Costs for geological sequestration are currently quite high, more than $30 a ton of carbon dioxide, according to the DOE.86 The technical challenges for reducing those costs are significant. A February 2003 workshop on carbon management by the National Academy of Sciences concluded, "At the present time, technology exists for the separation of carbon dioxide and hydrogen, but the capital and 20 operating costs are very high, particularly when existing technologies is considered for fossil fuel combustion or gasification streams."87 Significant R&D is being invested to bring the costs down.

The key question is where to put the carbon dioxide. Recent attention has focused on pumping highly compressed liquid CO2, so-called supercritical CO2, into geological formations, such as deep underground aquifers. As the National Academy workshop noted, "Less dense than water, CO2 will float under the top seal atop the water in an aquifer and could migrate upward if the top seal is not completely impermeable."

The problem here is that even very tiny leakage rates can undermine the environmental value of such sequestration. If we are trying to stabilize CO2 concentrations at twice preindustrial levels, a 1% leakage rate could add $850 billion per year to overall costs by 2095, according to an analysis by Pacific Northwest National Laboratory. That study concluded, "Leakage of CO2 from engineered CO2 disposal practices on the order of 1% or less per year are likely intolerable as they represent an unacceptably costly financial burden that is moved from present generations to future generations."

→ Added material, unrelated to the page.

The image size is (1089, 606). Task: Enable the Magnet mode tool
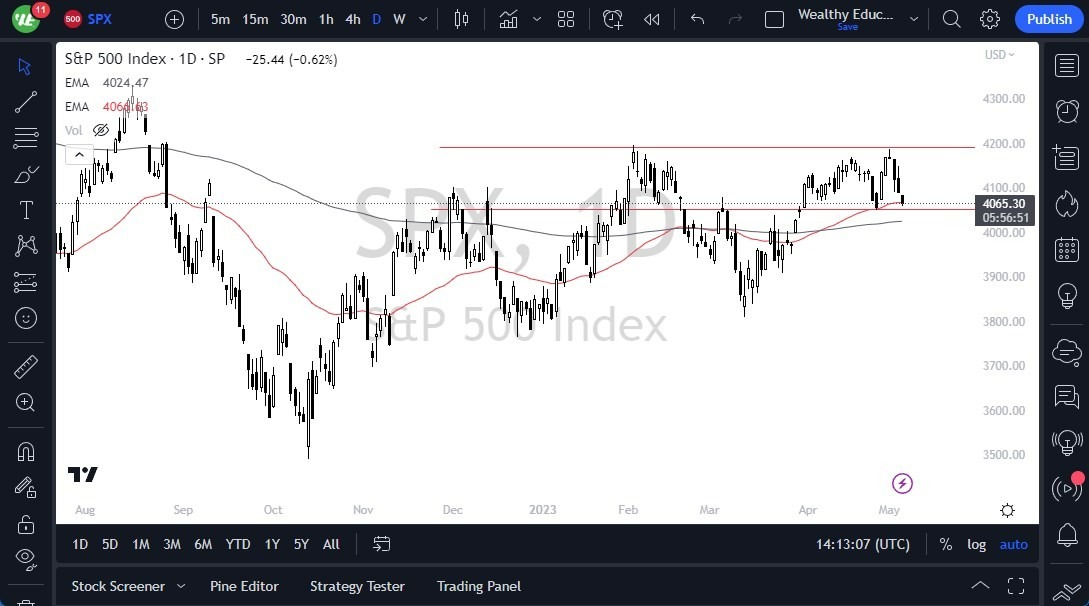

If we cannot be certain that leakage rates are below 1%, "the private sector will find it increasingly difficult to convince regulators that CO2 injected into geological formations should be accorded the same accounting as CO2 that is avoided," avoided, that is, directly through technologies such as wind power. The authors note that, "there is no solid experimental evidence or theoretical framework," for determining likely leakage rates from different geological formations.

How long will it take before carbon capture and storage emerges as a major solution to global warming? That remains uncertain. As Princeton's Bob Williams wrote in 2003, "One cannot yet say with high confidence that the CO2 storage option is viable."89 The technology itself is very challenging, and just as commercializing fuel cells has taken much longer and has proven far more difficult than was expected, so, too, may building large commercial coal gasification combined cycle units.

Through its FutureGen program, DOE is aiming to design and build a prototype coal plant that would cogenerate electricity and hydrogen and sequester 90% of the carbon dioxide. The goal is to "validate the engineering, economic, and environmental viability" of a system by 2020.